In looking ahead to the future of digital transformation, Peter Reynolds first looked backwards, way back to 1968’s “2001: A Space Odyssey,” in which Stanley Kubrick, via HAL 9000, provided a shockingly prescient look at the modern state of predictive analytics and artificial intelligence (AI).
Kudos to Kubrick, and thanks to Reynolds, process industries analyst with ARC Advisory Group, who cinematically framed his presentation at this week’s Yokogawa Users Conference in Orlando as “Why Do Operations Need a Digital Transformation?”
So, Peter, why?
The answers he provided were comprehensive. Digital transformation enables operational and process optimization. It is the systematic convergence between process optimization and static asset/equipment reliability. It empowers process experts with information about what happened, what is happening and what will occur in the future.
This crowd of professionals didn’t necessarily need an explanation of the why propelling the fourth industrial revolution. Many in this audience are knee-deep in it—they’re the digital revolutionaries on the front lines. But Reynolds quickly moved beyond that setup and dug into more granular topics such as the myriad applications of industrial data, strategies for making insights actionable within/outside one’s organization, and how semantic search (think Googling something) can be applied to searching information within your network.

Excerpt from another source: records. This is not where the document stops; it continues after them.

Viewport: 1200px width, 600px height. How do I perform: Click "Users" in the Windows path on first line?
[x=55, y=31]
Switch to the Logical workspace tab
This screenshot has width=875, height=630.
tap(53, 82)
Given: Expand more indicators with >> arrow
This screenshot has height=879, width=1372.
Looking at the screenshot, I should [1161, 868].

He noted the spectrum of digital-transformation analytics, addressing process variability, product quality, asset health, incident prediction and cognitive learning. He stressed that, amid this latest industrial revolution, we must think differently about industrial outcomes, considering new asset-services models for both static assets and rotating equipment. Remote monitoring is no longer sufficient, he claimed, noting that prescriptive efforts will become the new norm. Real-time responsiveness will birth new production techniques. New learning strategies will emerge, alongside a new generation of workers with new skills and new expectations of workplaces.
“The transition to have your company ready to use AI and predictive maintenance is not going to be easy,” he warned. “A lot of people piloting this technology are getting stuck.”

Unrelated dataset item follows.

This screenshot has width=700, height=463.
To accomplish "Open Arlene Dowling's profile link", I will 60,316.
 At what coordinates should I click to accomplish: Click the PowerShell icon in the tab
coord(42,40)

I’m sorry, early adopter, I’m afraid you can’t do that.
Preparedness varies widely
The presenter noted the common chasm that exists between enterprises’ ambition and their ability when it comes to digitalization efforts, citing ARC research finding that some 85% of process manufacturers list advanced analytics, machine learning, AI and remote services as high priorities, but only as few as 5% are actually ready for digital transformation.
Key steps toward rectifying this disconnect, said Reynolds, include changing the industrial architecture within businesses, properly leveraging data (developing actual insights rather than mere mountains of information), and realizing the full benefits of machine learning.
Another technique? Understanding and implementing the full spectrum of decision-support tools, including performance tools to identify known problems and enable reactive decisions in real time, and predictive/prescriptive tools to identify unknown problems and inform (or actually make) decisions and dictate future strategic approaches
Like many of the other presenters this week at the Yokogawa Users Conference, Reynolds noted that people—the workforce, the executives, the plant managers, the larger culture within an enterprise—are the critical component in all of this. We are the ones asking those questions about why we need a digital transformation. We are the ones tasked with making the choices about strategy and implementation. We are the ones hopping the hurdles and, ideally, reaping the rewards.
“Digital transformation is the transformation of industrial products, operations, value chains and aftermarket services that are enabled through the augmentation of people and knowledge,” as this presenter defined it.
At this stage in the game, “Why do we need a digital transformation?” is beyond hypothetical. The answers, as Reynolds presented today, are evident. The rationale is clear. The tools and techniques are at the ready.
The better question might be “When do we take the next step?”